The Objective
Ricardo Cayuela Gally

Verano invencible

«Hay algo tristemente ajeno, pero fascinante, en contemplar esa experiencia de las amistades estivales que duran toda la vida»

Opinión
Verano invencible

Niños divirtiéndose en la playa.

Para quienes no crecimos con la cultura del verano español (mediterráneo en una acepción amplia), sobre todo de aquellos que han tenido la suerte de veranear en un mismo lugar, fieles a una pandilla de amigos que se encuentra cada año en la playa, hay algo tristemente ajeno, pero fascinante, en contemplar esa experiencia de las amistades estivales que duran toda la vida y configuran una especie de biografía paralela —de la infancia al primer amor, de la adolescencia a la vida adulta— escrita bajo el sol, con los pies descalzos en la arena, y cuya promesa de felicidad cíclica el invierno nunca roza.

A eso justamente se refiere Albert Camus en El primer hombre, la mejor apología que conozco del poder sanador del verano. La novela me viene a la cabeza ahora que, para todo fin práctico, atravesamos ayer, desprevenidos, el último domingo del estío. Sé que aún queda el domingo 31 —domingo cruel, con la piel quemada y las arterias saturadas de automóviles—, pero ese día ya pertenece al regreso y colinda fatídicamente con el primer lunes de septiembre, cuando la vida dejará atrás el tiempo sin tiempo del que están hechos todos los veranos.

La novela autobiográfica de Camus, apenas disimulada con el cambio de nombre del protagonista, Jacques Cormery, fue hallada como manuscrito con marcas de corrección tras el accidente mortal (e invernal) que sufrió Camus, el 4 de enero de 1960 en Villeblevin, Francia, y se publicó póstumamente en 1994. La obra postula, con enorme belleza, que es posible tener una infancia feliz, incluso en medio de la pobreza, la marginalidad y la orfandad; y que esa luz —en su caso, la de la playa, el sol, los amigos, el verano sin fin de su Argel natal— puede acompañarte toda la vida. El fraseo de Camus es imbatible: «En medio del invierno, aprendí por fin que había en mí un verano invencible.» Lo dijo antes William Wordsworth en su breve poema «My Heart Leaps Up», donde celebra que le siga fascinando un arcoíris como cuando era pequeño: «The Child is father of the Man». Efectivamente, «el niño es padre del hombre».
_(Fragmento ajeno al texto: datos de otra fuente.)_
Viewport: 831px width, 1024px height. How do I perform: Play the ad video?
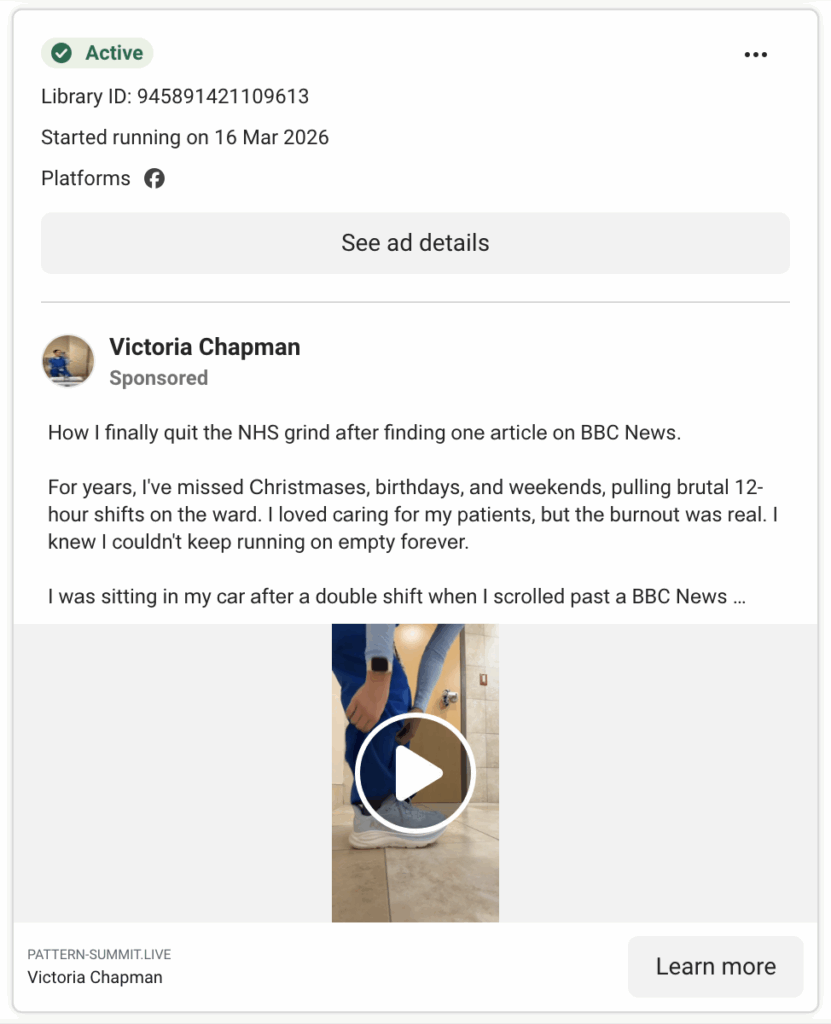(x=415, y=772)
Desde luego que la novela de Camus no es ingenua y sabe que la pobreza que sufrió de niño lo hubiera condenado a una vida de horizonte fijo, sin las experiencias necesarias para escapar de ese destino ni romper el círculo vicioso que le atenazaba. En su caso, el barrio marginal de Belcourt, donde un niño huérfano de padre es criado por una madre analfabeta y extenuada por un trabajo adocenado. Para escapar hace falta un «jardinero de almas», en feliz expresión de Antoine de Saint-Exupéry, y Camus lo encontró en su maestro de primaria, Louis Germain, a quien, al recibir el Nobel, no olvidó enviar una carta de agradecimiento en la que le dice: «Sin usted, la mano afectuosa que tendió al pobre niñito que era yo, sin su enseñanza y ejemplo, no hubiese sucedido nada de esto.» 
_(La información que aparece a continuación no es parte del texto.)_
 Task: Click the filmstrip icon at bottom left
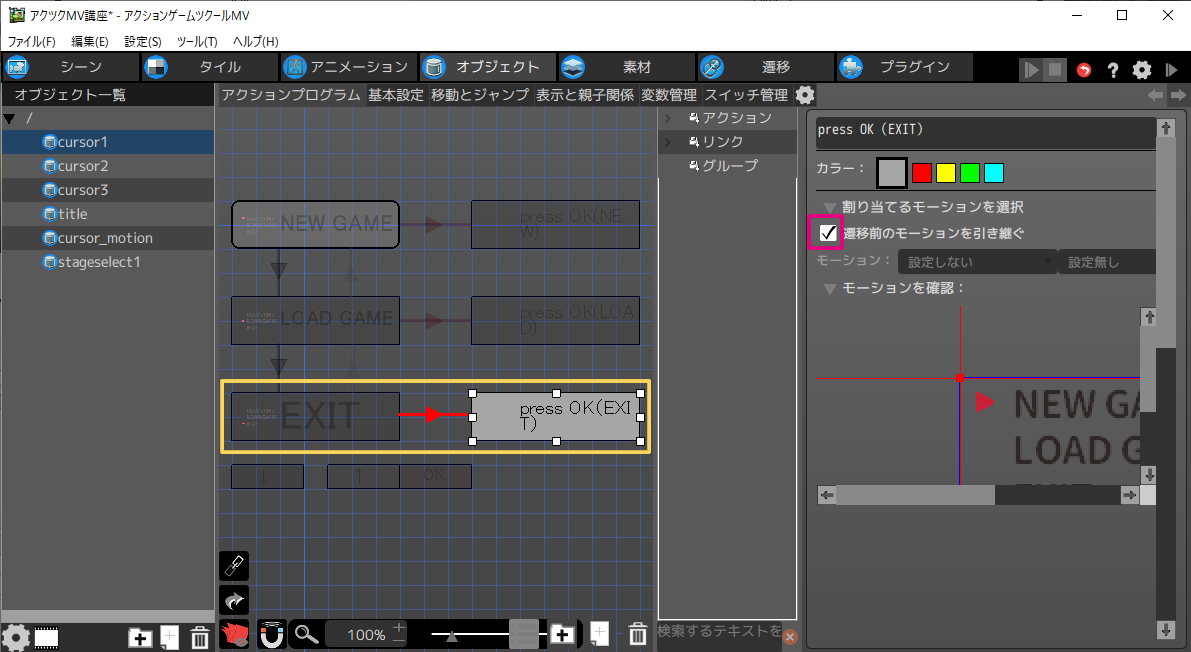coord(46,636)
El amor de una madre y la luz invencible del verano son fuerzas que dan sentido a la vida, pero no bastan. Para ello hace falta rebeldía interna y amor al conocimiento. Saint-Exupéry, en Tierra de los hombres, refiriéndose a unos niños perdidos entre un grupo de refugiados polacos, descubre en la mirada de uno de ellos la llama del talento, y se pregunta cuántos Mozarts asesinados hay en ese tren que se dirige al matadero. El primer hombre culmina cuando el niño pobre se ha convertido en un escritor francés exitoso y decide, por fin, visitar el cementerio donde está enterrado su padre y honrar así la promesa que le hizo en su día a su madre de hacer esa visita, a la que se ha resistido toda la vida. Al llegar, descubre, leyendo la lápida de la tumba de su padre —muerto en la batalla del Marne durante la Primera Guerra Mundial— que hace muchos años rebasó la edad en que su padre murió, sacrificado en el altar de la patria, falso héroe de una guerra que decidieron hombres mayores en la retaguardia.
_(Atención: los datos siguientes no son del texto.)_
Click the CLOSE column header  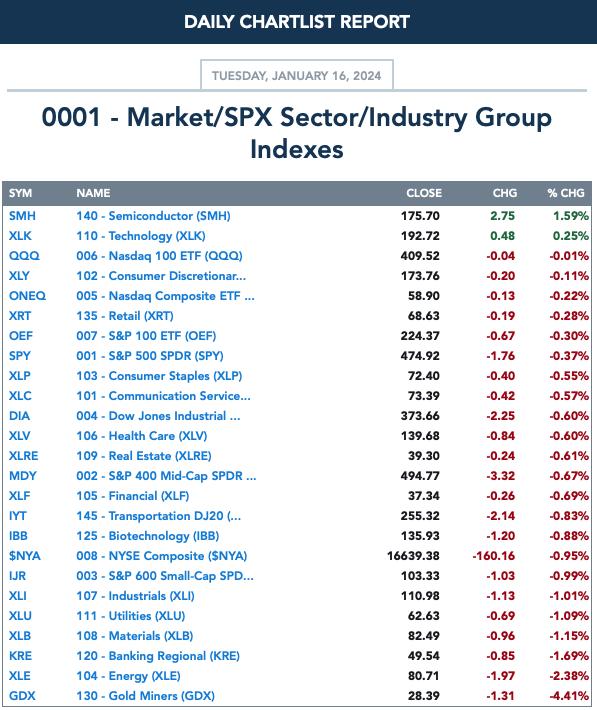424,193
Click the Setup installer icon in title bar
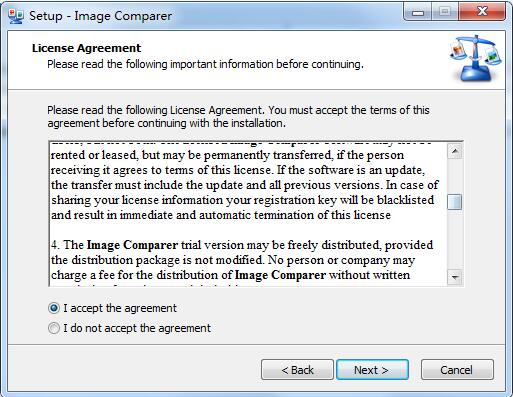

Muchos españoles llevan dentro un «verano invencible», a veces sin saberlo. Además, en la inmensa mayoría de los casos, sin pobreza, sin guerras ni carencias materiales. Un verano invencible no es solo el recuerdo de la felicidad, sino el testimonio en la piel de que hubo una época en que todo era posible y que el grupo no sacrificaba al individuo: lo potenciaba. Y ese fuego interior ayuda a sostenerlos cuando se impone recordar que la vida no es solo ese verano luminoso, esa palomilla suspendida en el tiempo. También está hecha del peso de los inevitables fracasos, de los amores rotos, de la ardua búsqueda de una vocación, de los zigzagueantes pasos —a veces imposibles— para construirse una profesión, de eternos días laborables, de los riesgos de asumir responsabilidades, de ver envejecer y morir a los tuyos. En esos veranos donde un satanizado valor conservador adquiere sentido: fundar una familia que herede —sí— ese «fuego del verano», esa antorcha invisible que te ayudará a enfrentar las sombras, a leer las lápidas que el futuro te tiene escritas con sus fechas inapelables.